PAGE EXTRACT:
■ ■ ■
Eboli (Ebolitano: ) is a town and comune of Campania, southern Italy, in the province of Salerno.

An agricultural centre, Eboli is known mainly for olive oil and for its dairy products, among which the famous buffalo mozzarella from the area.

History
Archaeological excavations have shown that the Eboli area has been inhabited since the Copper and Bronze Ages. Also attested (starting from the 5th century BC) was the presence of the so-called Villanovan civilization.

The ancient Eburum was a Lucanian city, mentioned by Pliny the Elder, not far away from the Campanian border. It laid above the Via Popilia, which followed the line taken by the modern railway. The Romans gave it the status of municipium.

The town was destroyed first by Alaric I in 410 AD, and then by the Saracens in the 9th and 10th centuries. Later it served as a stronghold of the Principality of Salerno, with a massive castle built by Robert Guiscard.
■ ■ ■
DATASET EXCERPT:
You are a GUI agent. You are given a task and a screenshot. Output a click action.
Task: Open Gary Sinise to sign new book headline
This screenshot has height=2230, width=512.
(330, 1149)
■ ■ ■
PROBLEM STATEMENT:
In the text about Eboli, who built the massive castle that served the Principality of Salerno?

RESULT OF THE EXERCISE:
Robert Guiscard